Nach dem zu Urteilen würde ich als flag den K8 nehmen... opteron & athlon-fx fällt definitiv weg...

bleibt nur noch der athlon64 als zweite Möglichkeit... ja da ist guter Rat teuer

Ich gehe jetzt mal davon aus das der Sempron ein 64-bit Gerät ist??

EDIT: also habe gerade noch mal geschaut... jetzt würde ich auch athlon64 ausschließen da der ja auf nen Socket-939 kommt...(  :Cool:  bin kein Athlon Fan stehe auf Intel) also ich denke mit K8 fährst du am sichersten/besten. 

Gruß Hungry Hugo

----------

## flo_gentoo

Hallo  

Danke für die Antwort

Das ist ein 32 Bit System, das handbuch hatte ich auch schon, aber so wirklich schlau wird man daraus nicht.

Im moment nutze ich die athlon-xp Cflag, und wegen der umstellung dachte ich, ich schaue mal ob ich nicht lieber auf was anderes compillieren sollte

----------

## Hungry Hugo

Hmm...

also ist der Sempron keine 64-bit CPU??... sondern nur 32-bit??... oder meist du dein System(Gentoo) ist als 32-bit  Version installiert?? 

Gruß Hungry Hugo

----------

## flo_gentoo

nein der Sempron ist kein 64 Bit Prozessor, irgentwie ist das komisch, über Mobile Semprons steht im gcc handbuch gar nix drin

----------

## Hungry Hugo

 *flo_gentoo wrote:*   

> nein der Sempron ist kein 64 Bit Prozessor, irgentwie ist das komisch, über Mobile Semprons steht im gcc handbuch gar nix drin

 

wie war...  *Google-Suche sempron site:http://gcc.gnu.org/ wrote:*   

> Es wurden keine mit Ihrer Suchanfrage - sempron site:http://gcc.gnu.org/ - übereinstimmenden Dokumente gefunden.

 

Dann registrier dich doch einfach mal bei der mailing list von gcc-help http://gcc.gnu.org/lists.html und schildere dein Problem bei der -> http://gcc.gnu.org/ml/gcc-help/ mailing list. Du bist bestimmt nicht de einzigste mit nem Mobile Sempron.

Gruß Hungry Hugo

----------

## tam

Folgendes sollte es tun, leider ist der Sempron nicht explizit in http://gentoo-wiki.com/Safe_Cflags erwähnt

```
CHOST="i686-pc-linux-gnu"

CFLAGS="-march=athlon-xp -O2 -pipe -fomit-frame-pointer"

CXXFLAGS="${CFLAGS}"

```

----------

## flo_gentoo

```
[quote]

CHOST="i686-pc-linux-gnu"

CFLAGS="-march=athlon-xp -O2 -pipe -fomit-frame-pointer"

CXXFLAGS="${CFLAGS}"

```

Genau so habe ich das auch im moment

 *Quote:*   

> Dann registrier dich doch einfach mal bei der mailing list von gcc-help http://gcc.gnu.org/lists.html und schildere dein Problem bei der -> http://gcc.gnu.org/ml/gcc-help/ mailing list.
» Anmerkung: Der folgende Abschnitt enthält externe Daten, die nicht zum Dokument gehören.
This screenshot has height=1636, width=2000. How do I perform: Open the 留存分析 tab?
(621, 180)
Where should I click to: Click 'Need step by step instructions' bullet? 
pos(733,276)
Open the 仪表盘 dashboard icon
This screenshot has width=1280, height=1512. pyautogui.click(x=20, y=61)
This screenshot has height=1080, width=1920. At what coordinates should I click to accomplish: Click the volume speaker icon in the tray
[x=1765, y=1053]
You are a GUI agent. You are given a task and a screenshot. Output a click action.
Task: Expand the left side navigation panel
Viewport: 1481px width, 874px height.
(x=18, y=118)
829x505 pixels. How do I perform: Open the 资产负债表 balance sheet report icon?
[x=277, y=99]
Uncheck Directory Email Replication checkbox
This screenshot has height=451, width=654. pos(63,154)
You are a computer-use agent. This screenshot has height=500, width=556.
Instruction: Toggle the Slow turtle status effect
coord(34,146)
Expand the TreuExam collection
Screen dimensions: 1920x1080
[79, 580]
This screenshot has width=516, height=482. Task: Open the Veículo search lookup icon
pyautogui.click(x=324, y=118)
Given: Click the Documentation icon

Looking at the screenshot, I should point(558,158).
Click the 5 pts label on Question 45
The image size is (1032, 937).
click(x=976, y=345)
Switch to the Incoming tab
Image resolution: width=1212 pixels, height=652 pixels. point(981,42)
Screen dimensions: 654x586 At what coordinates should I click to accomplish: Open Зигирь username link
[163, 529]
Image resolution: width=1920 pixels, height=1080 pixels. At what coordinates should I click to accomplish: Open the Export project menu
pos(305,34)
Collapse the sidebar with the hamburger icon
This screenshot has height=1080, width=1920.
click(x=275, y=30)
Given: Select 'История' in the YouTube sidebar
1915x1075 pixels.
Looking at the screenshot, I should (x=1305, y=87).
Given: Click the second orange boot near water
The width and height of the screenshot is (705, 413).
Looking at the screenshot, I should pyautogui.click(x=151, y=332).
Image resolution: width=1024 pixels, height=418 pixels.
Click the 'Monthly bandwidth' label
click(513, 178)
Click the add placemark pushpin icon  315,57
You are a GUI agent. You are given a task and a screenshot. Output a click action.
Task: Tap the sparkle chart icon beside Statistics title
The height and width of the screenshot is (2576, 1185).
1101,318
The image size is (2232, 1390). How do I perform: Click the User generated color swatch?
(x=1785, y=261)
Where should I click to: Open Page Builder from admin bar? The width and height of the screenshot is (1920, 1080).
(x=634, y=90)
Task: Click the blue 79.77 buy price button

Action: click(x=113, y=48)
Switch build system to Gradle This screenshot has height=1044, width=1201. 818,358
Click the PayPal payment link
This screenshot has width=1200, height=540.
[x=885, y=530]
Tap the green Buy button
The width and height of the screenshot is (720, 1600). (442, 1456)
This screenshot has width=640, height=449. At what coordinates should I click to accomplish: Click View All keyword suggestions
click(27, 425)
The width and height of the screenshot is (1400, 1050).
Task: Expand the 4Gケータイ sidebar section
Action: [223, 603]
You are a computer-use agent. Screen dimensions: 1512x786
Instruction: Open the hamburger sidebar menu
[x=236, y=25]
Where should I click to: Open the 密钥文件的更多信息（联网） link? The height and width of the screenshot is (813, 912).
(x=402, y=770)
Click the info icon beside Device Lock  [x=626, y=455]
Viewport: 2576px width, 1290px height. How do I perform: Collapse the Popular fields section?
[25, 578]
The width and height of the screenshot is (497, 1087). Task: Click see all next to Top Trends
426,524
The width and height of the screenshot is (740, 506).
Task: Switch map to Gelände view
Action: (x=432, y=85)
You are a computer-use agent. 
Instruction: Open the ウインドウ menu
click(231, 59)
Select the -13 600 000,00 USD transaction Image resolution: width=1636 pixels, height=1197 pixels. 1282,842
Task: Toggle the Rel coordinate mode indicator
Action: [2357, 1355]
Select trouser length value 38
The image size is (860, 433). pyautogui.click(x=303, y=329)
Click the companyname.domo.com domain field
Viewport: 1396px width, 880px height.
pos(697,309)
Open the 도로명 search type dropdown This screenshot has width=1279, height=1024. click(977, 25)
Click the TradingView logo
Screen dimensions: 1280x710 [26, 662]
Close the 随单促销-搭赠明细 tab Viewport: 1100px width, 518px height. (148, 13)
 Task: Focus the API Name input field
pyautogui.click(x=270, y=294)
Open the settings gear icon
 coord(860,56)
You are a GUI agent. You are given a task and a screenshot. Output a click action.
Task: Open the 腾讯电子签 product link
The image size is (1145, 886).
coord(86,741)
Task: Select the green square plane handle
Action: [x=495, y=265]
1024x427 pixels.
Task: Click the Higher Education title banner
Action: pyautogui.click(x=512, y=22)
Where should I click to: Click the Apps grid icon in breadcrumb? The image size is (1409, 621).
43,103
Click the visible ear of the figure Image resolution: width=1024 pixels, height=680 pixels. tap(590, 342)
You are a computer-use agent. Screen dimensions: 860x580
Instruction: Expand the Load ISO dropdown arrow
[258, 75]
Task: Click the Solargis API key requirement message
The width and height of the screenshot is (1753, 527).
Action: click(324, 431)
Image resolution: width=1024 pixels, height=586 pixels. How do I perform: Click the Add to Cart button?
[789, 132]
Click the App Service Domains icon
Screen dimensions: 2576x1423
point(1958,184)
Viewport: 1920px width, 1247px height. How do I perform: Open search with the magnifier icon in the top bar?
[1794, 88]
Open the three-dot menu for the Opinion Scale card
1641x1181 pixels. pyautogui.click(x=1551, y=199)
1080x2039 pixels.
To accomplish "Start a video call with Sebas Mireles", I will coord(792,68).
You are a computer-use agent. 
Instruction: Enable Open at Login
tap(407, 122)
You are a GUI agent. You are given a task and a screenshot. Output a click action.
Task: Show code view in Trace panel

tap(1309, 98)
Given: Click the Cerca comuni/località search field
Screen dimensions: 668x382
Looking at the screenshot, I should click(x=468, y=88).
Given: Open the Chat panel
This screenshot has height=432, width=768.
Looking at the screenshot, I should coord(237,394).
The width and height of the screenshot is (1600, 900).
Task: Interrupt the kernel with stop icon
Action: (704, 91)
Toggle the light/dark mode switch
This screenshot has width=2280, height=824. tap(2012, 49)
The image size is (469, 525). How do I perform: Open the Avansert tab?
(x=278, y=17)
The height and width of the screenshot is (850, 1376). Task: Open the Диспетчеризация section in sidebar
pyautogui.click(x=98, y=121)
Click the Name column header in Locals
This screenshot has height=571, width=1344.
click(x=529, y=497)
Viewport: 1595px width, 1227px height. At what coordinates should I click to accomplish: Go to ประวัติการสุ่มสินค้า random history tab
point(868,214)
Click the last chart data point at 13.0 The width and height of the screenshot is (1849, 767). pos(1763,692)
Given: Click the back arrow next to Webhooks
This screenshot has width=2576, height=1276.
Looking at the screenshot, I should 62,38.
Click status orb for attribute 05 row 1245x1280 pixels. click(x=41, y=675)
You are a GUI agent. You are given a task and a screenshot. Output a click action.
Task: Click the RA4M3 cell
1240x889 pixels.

Du bist bestimmt nicht de einzigste mit nem Mobile Sempron.
> 
> 

 

Das werde ich mal machen, danke

----------

## flo_gentoo

So, der tipp mit der anmeldung bei der Mailingliste war gold wert   :Very Happy: 

Für meinen Prozessor muss ich k8 als Optimierung angeben, nicht athlon-xp

man kann es daran unterscheiden, ob der prozessor sse2 unterstützt oder nicht, tut er es muss man k8 angeben, tut er es nicht athlon-xpLast edited by flo_gentoo on Thu Oct 13, 2005 6:50 pm; edited 1 time in total

----------

## Hilefoks

 *flo_gentoo wrote:*   

> man kann es daran unterscheiden, ob der prozessor sse2 unterstützt oder nicht, tut er es muss man athlon-xp angeben, tut er es nicht k8

 

Ist das nicht genau anders herum?

SSE2 -> K8

kein SSE2 -> AthlonXP

Mfg Hilefoks

----------

## flo_gentoo

ja richtig, habe mich verschrieben gehabt

----------

## Hungry Hugo

Hi flo_gentoo,

 *flo_gentoo wrote:*   

> So, der tipp mit der anmeldung bei der Mailingliste war gold wert  
> 
> Für meinen Prozessor muss ich k8 als Optimierung angeben, nicht athlon-xp
> 
> man kann es daran unterscheiden, ob der prozessor sse2 unterstützt oder nicht, tut er es muss man k8 angeben, tut er es nicht athlon-xp

 

wenn dein Problem gelöst ist dann füge [solved] in den Thread-Titel ein damit andere erkennen können das sich das Problem

gelöst hat  :Very Happy: .

Gruß Hungry Hugo

----------

## tam

Vielleicht solltest Du den Sempron noch hier http://gentoo-wiki.com/Safe_Cflags eintragen.

----------

## flo_gentoo

 *Quote:*   

> Vielleicht solltest Du den Sempron noch hier http://gentoo-wiki.com/Safe_Cflags eintragen.

 

Done

----------

## flo_gentoo

Hm, jetzt wird es komisch, ich hatte das alles schön in die make.conf eingetaragen,  (bin bei der Installation) und dann das bootstrap script ausgeführt, da kommt dann ein fehler, das irgentwas mit gcc1 `ntune=k8  nicht stimen würde.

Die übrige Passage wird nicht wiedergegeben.